-------- STORED DATA

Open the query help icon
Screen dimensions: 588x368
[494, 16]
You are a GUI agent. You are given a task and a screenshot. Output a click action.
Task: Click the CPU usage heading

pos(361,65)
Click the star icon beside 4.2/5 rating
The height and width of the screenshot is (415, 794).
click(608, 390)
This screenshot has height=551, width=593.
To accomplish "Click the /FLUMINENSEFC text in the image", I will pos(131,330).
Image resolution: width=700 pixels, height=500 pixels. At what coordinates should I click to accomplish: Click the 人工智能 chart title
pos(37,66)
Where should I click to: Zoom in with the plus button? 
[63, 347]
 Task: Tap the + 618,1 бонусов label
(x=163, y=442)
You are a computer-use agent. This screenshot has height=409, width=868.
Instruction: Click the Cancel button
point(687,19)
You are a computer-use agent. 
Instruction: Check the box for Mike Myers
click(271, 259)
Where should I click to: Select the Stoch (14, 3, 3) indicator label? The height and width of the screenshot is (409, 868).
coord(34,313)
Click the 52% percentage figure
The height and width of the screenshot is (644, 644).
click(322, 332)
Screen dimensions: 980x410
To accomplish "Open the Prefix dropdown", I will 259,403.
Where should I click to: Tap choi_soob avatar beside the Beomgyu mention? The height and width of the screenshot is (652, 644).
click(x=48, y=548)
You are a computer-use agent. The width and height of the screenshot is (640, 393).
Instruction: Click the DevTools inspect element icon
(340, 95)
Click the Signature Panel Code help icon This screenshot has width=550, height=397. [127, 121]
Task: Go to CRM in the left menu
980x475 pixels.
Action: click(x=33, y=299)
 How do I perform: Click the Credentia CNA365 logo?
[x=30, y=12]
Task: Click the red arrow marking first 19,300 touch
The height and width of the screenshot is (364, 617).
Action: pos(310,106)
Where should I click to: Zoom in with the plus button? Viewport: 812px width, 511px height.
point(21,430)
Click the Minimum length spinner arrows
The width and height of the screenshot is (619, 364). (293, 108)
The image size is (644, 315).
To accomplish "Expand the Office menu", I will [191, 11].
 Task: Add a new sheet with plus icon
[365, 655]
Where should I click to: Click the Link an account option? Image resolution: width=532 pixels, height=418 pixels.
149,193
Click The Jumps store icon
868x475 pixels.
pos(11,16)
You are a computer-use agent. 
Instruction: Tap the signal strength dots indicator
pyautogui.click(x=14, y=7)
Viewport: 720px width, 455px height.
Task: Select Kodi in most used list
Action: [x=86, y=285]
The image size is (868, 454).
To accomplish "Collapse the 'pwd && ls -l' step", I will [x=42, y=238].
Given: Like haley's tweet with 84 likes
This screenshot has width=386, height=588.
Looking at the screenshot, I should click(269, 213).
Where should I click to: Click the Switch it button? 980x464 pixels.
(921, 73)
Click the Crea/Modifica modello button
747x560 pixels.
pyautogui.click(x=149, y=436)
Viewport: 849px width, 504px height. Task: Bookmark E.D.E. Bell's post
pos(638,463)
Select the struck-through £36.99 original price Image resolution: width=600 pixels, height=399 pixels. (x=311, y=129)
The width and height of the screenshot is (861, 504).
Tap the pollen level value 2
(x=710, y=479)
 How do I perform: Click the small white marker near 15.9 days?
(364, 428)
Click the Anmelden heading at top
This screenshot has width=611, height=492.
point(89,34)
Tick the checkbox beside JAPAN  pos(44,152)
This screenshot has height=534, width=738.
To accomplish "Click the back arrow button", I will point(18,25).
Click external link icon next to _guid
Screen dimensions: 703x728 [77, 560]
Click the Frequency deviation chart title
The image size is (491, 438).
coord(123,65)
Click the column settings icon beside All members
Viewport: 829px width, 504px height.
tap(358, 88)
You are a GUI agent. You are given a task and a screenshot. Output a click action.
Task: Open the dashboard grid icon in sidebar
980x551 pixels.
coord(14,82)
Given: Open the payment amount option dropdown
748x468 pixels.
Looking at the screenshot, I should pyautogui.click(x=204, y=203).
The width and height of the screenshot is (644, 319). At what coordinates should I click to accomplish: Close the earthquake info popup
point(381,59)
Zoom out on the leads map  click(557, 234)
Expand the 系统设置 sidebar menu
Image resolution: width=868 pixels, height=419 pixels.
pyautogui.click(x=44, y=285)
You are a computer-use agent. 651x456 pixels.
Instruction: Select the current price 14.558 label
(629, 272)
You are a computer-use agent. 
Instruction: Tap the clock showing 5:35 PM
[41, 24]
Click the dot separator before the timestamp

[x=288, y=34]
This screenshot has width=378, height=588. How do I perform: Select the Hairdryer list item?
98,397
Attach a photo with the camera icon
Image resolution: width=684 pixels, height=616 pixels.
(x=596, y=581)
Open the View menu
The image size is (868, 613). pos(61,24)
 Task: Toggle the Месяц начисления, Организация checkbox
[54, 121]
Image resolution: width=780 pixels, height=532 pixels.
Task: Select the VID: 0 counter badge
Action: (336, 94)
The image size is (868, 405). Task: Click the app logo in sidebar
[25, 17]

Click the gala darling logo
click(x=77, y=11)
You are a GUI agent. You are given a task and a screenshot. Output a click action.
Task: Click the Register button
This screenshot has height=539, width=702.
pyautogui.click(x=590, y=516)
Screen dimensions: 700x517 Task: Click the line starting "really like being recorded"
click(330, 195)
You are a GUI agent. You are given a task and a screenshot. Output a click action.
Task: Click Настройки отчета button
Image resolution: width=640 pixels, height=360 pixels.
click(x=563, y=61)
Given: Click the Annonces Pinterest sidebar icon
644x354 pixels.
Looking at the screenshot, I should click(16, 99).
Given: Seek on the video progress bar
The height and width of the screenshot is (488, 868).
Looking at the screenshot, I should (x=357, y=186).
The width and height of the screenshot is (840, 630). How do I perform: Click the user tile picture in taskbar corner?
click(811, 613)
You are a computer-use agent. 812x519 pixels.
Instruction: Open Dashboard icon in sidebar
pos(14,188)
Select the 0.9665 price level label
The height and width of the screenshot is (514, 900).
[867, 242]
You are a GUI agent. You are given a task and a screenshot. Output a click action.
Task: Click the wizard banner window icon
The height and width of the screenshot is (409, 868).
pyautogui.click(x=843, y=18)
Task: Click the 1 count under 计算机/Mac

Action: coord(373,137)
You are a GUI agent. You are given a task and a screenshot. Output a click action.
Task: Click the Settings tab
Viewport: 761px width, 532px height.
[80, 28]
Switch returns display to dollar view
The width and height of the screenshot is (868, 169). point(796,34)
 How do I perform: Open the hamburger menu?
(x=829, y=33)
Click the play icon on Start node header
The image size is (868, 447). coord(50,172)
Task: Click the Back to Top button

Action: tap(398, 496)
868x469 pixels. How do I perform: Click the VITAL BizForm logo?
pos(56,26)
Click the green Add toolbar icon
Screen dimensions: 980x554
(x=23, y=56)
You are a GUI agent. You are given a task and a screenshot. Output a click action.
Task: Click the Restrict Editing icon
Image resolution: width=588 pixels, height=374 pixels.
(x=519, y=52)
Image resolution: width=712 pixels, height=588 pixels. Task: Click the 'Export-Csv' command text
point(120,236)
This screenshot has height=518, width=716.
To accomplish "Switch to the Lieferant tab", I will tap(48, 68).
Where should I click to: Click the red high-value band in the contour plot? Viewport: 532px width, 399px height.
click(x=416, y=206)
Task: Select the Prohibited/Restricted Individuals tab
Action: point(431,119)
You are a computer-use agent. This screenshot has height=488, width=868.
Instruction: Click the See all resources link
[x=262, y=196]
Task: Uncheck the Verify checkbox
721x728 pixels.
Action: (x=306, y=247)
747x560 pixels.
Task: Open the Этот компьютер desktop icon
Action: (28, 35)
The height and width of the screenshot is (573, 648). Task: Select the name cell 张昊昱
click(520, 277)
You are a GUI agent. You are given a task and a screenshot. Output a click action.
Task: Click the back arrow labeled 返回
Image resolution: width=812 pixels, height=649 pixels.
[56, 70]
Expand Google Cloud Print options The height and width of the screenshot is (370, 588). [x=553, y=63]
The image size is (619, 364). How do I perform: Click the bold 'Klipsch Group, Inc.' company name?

----------------

**ABOUT THIS TASK:**
With the line that contains "How do I perform: Open the hamburger menu?" as the start, output every line through the end of the entries exactly. Add no other lines.

**ANSWER FOR THIS EXERCISE:**
 How do I perform: Open the hamburger menu?
(x=829, y=33)
Click the play icon on Start node header
The image size is (868, 447). coord(50,172)
Task: Click the Back to Top button

Action: tap(398, 496)
868x469 pixels. How do I perform: Click the VITAL BizForm logo?
pos(56,26)
Click the green Add toolbar icon
Screen dimensions: 980x554
(x=23, y=56)
You are a GUI agent. You are given a task and a screenshot. Output a click action.
Task: Click the Restrict Editing icon
Image resolution: width=588 pixels, height=374 pixels.
(x=519, y=52)
Image resolution: width=712 pixels, height=588 pixels. Task: Click the 'Export-Csv' command text
point(120,236)
This screenshot has height=518, width=716.
To accomplish "Switch to the Lieferant tab", I will tap(48, 68).
Where should I click to: Click the red high-value band in the contour plot? Viewport: 532px width, 399px height.
click(x=416, y=206)
Task: Select the Prohibited/Restricted Individuals tab
Action: point(431,119)
You are a computer-use agent. This screenshot has height=488, width=868.
Instruction: Click the See all resources link
[x=262, y=196]
Task: Uncheck the Verify checkbox
721x728 pixels.
Action: (x=306, y=247)
747x560 pixels.
Task: Open the Этот компьютер desktop icon
Action: (28, 35)
The height and width of the screenshot is (573, 648). Task: Select the name cell 张昊昱
click(520, 277)
You are a GUI agent. You are given a task and a screenshot. Output a click action.
Task: Click the back arrow labeled 返回
Image resolution: width=812 pixels, height=649 pixels.
[56, 70]
Expand Google Cloud Print options The height and width of the screenshot is (370, 588). [x=553, y=63]
The image size is (619, 364). How do I perform: Click the bold 'Klipsch Group, Inc.' company name?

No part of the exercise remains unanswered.